[Stored data]
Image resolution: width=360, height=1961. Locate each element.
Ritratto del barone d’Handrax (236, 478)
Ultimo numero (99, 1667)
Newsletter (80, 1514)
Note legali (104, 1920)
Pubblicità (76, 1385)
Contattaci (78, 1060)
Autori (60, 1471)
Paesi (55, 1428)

WORK INSTRUCTIONS: Write out only what runs from the line holding "Note legali (104, 1920)" through the last line of the records, exactly as shown.

REPLY:
Note legali (104, 1920)
Pubblicità (76, 1385)
Contattaci (78, 1060)
Autori (60, 1471)
Paesi (55, 1428)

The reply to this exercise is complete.